# Text block start

An Ambiguity in the Analects

The following passage from the Analects confused me when I was reading a bit earlier this afternoon. I read the classical Chinese text first, without punctuation, and thought I’d understood it. Then I read a translation, which differed quite a bit from my original reading. I’ve been thinking about it for a while, and I now think my initial reading was probably wrong. But I would be interested to hear from others what they think.

Below, I’ve quoted the passage in classical Chinese with punctuation marks, but without quotation marks. I’ve appended Legge’s translations, and my own translations where my interpretation differs from his. As always, you can consult the entire text and get basic glosses at the CTP. Some background: Yang Huo was employed by Ji Shi , and responsible for governing the state of Lu.

陽 貨欲見孔子,孔子不見,
Legge: Yang Huo wished to see Confucius, but Confucius would not go to see him.

On this, he sent a present of a pig to Confucius, who, having chosen a time when Huo was not at home, went to pay his respects for the gift. He met him, however, on the way.
時其亡 is an interesting construction! 亡 can often be used instead of 無, as is the case here.

謂孔子曰: 來!予與爾言。
Legge: Huo said to Confucius, “Come, let me speak with you.”

曰:懷其寶而迷其邦, 可謂仁乎?
Legge: He [Huo] then asked, “Can he be called benevolent who keeps his jewel in his bosom, and leaves his country to confusion?”
Alternative: Confucius asked: “Can he be called benevolent who keeps his jewel in his bosom, and leaves his country to confusion?”
Notes: In Legge’s translation, the subject of the second 曰 remains Yang Huo. But 曰 almost always introduces a change of speaker. If Confucius asked this question, it may explain why he had refused to see Yang Huo: he felt he was not a good administrator and did not want to be in his company.

# Text block end
# Records provided start

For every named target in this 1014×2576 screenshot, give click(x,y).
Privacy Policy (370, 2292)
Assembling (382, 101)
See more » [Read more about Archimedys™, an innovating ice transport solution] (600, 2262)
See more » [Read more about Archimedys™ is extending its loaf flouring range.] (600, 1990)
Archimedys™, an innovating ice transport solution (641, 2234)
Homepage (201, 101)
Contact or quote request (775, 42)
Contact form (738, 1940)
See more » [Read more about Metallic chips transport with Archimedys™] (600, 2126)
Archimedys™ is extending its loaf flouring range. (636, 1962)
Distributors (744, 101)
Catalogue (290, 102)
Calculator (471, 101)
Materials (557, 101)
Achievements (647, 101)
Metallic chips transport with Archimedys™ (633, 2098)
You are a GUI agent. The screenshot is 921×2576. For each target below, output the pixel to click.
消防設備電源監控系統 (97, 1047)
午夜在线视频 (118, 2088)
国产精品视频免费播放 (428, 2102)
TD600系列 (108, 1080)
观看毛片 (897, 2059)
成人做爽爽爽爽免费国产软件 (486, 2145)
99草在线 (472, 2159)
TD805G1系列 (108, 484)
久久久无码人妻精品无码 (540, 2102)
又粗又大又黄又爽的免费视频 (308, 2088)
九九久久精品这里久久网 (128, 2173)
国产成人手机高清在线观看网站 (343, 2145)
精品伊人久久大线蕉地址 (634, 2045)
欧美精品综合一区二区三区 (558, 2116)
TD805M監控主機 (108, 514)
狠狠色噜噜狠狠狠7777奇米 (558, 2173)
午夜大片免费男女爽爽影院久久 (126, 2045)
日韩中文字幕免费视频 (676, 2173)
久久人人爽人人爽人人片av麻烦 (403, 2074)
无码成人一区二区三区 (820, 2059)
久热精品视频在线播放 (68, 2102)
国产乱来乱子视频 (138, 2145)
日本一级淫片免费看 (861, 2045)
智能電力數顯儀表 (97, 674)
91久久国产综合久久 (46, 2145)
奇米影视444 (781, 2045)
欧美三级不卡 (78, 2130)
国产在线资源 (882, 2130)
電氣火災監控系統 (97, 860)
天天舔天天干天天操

# Records provided end

◆ **Jobs**:
1. Sum up the Analects post in two sentences.
2. Reproduce the stretch of the Analects post from "The following passage" through "state of Lu.", word for word.

◆ **The solutions**:
1. After reading a passage of the Analects in classical Chinese and then in a translation that read it quite differently, the writer now thinks the first reading was probably wrong. Alongside Legge's translations, the writer offers an alternative in which Confucius, not Yang Huo, asks whether someone who keeps his jewel in his bosom and leaves his country to confusion can be called benevolent, because 曰 almost always introduces a change of speaker.

2.
The following passage from the Analects confused me when I was reading a bit earlier this afternoon. I read the classical Chinese text first, without punctuation, and thought I’d understood it. Then I read a translation, which differed quite a bit from my original reading. I’ve been thinking about it for a while, and I now think my initial reading was probably wrong. But I would be interested to hear from others what they think.

Below, I’ve quoted the passage in classical Chinese with punctuation marks, but without quotation marks. I’ve appended Legge’s translations, and my own translations where my interpretation differs from his. As always, you can consult the entire text and get basic glosses at the CTP. Some background: Yang Huo was employed by Ji Shi , and responsible for governing the state of Lu.